Ten years later, the guys have “aged into our experience level,” Esposito says. “We were actually very capable [10 years ago], but we were young … and in a shitty address.” Philly has given them the opportunity to add a long list of accomplishments to their group résumé, including seven years running the Backseat Film Festival and three years curating punk shows and other events at the popular but, sadly, now-defunct 941 Theater.

They’ve also branched out nationally by offering behind-the-scenes services to other film crews — whether it’s completely staffing a set or filling the gaps where other companies were lacking. “If [a production company] needs 40 extras on short notice, walkie talkies, prop firearms, craft services … any of the things that productions always need at the last minute, we are the guys who can get it fast,” says Esposito.

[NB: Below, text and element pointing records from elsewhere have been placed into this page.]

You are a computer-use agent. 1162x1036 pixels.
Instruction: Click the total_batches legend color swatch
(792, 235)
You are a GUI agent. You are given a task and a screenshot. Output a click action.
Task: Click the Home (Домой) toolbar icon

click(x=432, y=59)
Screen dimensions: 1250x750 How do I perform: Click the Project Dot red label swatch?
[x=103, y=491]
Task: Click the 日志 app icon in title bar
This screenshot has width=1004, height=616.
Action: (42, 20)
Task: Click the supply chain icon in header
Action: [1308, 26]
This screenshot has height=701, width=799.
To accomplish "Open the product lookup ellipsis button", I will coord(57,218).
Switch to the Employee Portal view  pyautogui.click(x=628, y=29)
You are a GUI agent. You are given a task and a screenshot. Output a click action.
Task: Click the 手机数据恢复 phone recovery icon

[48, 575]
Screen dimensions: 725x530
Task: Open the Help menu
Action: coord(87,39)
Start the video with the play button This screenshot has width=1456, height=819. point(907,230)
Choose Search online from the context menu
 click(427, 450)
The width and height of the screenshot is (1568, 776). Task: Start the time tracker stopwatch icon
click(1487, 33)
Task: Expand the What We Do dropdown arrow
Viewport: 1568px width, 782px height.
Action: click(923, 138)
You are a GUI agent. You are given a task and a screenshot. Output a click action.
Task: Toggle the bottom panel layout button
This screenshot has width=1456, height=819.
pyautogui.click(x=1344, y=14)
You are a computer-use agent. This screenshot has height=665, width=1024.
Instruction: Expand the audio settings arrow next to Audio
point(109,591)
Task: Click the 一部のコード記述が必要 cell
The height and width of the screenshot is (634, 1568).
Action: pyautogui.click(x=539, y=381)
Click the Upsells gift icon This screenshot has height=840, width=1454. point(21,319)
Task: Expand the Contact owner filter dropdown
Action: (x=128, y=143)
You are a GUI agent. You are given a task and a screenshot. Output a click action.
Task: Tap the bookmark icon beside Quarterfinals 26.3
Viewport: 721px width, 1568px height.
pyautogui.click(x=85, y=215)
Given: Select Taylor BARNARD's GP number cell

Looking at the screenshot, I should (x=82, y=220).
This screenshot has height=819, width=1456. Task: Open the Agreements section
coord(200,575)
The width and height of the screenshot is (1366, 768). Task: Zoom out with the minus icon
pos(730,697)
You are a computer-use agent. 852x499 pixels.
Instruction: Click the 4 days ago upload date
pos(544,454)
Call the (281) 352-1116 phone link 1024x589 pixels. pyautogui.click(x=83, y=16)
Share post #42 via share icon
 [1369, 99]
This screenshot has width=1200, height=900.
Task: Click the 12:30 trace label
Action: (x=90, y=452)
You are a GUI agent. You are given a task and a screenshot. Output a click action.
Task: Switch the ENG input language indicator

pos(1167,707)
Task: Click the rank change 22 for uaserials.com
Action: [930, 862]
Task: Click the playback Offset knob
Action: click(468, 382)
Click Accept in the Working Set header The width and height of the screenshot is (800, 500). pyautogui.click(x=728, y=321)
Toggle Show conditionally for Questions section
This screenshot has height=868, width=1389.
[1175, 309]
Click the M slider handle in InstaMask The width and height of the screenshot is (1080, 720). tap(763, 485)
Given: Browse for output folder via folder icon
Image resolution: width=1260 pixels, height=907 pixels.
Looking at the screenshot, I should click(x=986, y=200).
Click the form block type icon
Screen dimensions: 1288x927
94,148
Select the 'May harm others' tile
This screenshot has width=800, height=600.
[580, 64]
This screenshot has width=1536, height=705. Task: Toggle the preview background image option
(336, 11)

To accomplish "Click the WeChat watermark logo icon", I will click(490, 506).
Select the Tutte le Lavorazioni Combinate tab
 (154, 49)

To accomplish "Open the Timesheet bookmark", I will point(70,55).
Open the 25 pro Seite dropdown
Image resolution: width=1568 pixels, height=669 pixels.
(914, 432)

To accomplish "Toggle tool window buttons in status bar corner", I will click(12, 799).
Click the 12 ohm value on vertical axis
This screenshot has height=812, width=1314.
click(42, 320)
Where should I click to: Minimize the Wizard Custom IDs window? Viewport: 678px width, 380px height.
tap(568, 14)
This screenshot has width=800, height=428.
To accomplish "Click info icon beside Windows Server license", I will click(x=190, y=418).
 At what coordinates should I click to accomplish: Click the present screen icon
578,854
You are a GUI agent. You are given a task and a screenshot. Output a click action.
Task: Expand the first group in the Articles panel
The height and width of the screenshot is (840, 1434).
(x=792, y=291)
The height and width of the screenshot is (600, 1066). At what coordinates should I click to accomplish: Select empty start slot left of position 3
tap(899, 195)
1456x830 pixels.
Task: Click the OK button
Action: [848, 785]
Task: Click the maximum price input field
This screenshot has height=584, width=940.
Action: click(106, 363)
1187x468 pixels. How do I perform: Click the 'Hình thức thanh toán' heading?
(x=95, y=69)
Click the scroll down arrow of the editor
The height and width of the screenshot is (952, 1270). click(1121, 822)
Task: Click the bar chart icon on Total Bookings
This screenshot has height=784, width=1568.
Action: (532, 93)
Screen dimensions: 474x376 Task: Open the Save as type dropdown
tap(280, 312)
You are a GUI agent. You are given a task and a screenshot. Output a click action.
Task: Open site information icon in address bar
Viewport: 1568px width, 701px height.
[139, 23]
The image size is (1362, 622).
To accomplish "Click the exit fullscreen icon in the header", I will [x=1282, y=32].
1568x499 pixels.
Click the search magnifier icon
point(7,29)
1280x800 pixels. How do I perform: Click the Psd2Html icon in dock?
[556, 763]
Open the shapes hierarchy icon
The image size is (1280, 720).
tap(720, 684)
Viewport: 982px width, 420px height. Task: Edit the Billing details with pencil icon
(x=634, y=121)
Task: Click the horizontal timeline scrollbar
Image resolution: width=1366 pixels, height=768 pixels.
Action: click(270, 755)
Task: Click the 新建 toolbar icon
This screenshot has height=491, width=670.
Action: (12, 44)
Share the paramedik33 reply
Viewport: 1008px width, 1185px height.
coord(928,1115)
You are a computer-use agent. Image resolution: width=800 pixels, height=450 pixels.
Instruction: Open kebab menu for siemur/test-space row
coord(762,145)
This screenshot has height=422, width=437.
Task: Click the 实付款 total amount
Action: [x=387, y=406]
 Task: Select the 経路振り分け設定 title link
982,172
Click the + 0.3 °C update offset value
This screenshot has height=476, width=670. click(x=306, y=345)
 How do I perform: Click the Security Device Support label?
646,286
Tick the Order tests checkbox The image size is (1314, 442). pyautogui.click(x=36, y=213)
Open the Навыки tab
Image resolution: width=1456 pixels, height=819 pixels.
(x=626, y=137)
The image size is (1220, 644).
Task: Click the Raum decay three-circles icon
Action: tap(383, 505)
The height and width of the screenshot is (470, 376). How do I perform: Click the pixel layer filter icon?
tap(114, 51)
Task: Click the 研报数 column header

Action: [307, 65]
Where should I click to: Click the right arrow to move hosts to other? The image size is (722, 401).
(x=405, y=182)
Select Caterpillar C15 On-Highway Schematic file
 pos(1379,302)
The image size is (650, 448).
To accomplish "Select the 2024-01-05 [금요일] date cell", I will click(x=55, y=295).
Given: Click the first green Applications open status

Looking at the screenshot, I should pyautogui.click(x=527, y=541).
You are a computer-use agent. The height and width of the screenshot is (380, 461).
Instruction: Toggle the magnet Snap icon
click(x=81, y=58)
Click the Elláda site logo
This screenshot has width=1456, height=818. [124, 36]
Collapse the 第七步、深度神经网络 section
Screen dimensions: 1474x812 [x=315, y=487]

Backseat was also approached recently to take over a complicated music-video shoot for Minneapolis five-piece rock group Motion City Soundtrack, because “they tried to do it [on their own] and failed,” Sakmann says. Saves like this have contributed to their rising status as film-industry fix-it guys. And they’ve recently started getting noticed by major outlets.

They’re currently working on two shows for the Discovery Network that they can’t talk about yet, and for the past three years have snagged consistent gigs in reality TV — shows like Wreck Chasers on the Discovery Channel and the Travel Channel’s Paranormal Challenge.

But with all their work for other people, they still find time to tackle close-to-home projects, like the producing and special-effects work they did for the most recent films by local director Adam Ahlbrandt, The Cemetery and Cross Bearer. The latter, a horror flick about a “religious maniac hell-bent on purifying the Earth of its sins through murder and destruction,” is screening this weekend at the Prince Music Theater.

This summer, Sakmann returned to the Warped Tour in L.A. to film the third (and allegedly final) installment of their decade-long Punk Rock Holocaust series, which is scheduled for release early next year. Once again, he arrived there via the group’s school bus, which in 2011 was transformed into a fully equipped mobile production facility. “We started our company on a bus, and 10 years later we’re still working from one,” says Sakmann. But they’ve “used the knowledge accumulated over the last 10 years to make it 100 times better.” Now covered in a coat of black paint (“it looks like a prison bus”) and decked out with a control room and a main cabin large enough to hold an eight-piece band, the vehicle is not only a reminder of how far they’ve come since their humbler beginnings, but a way to keep them connected as they continue to truck around the country. “We can pull the bus up, plug it in and it’s a self-sustaining environment,” he says. “We can basically take Backseat Conceptions anywhere and still feel right at home.”

Cross Bearer screens Sat., Sept. 15, 7 p.m., free, Prince Music Theater, 1412 Chestnut St., 215-569-9700, backseatconceptions.com.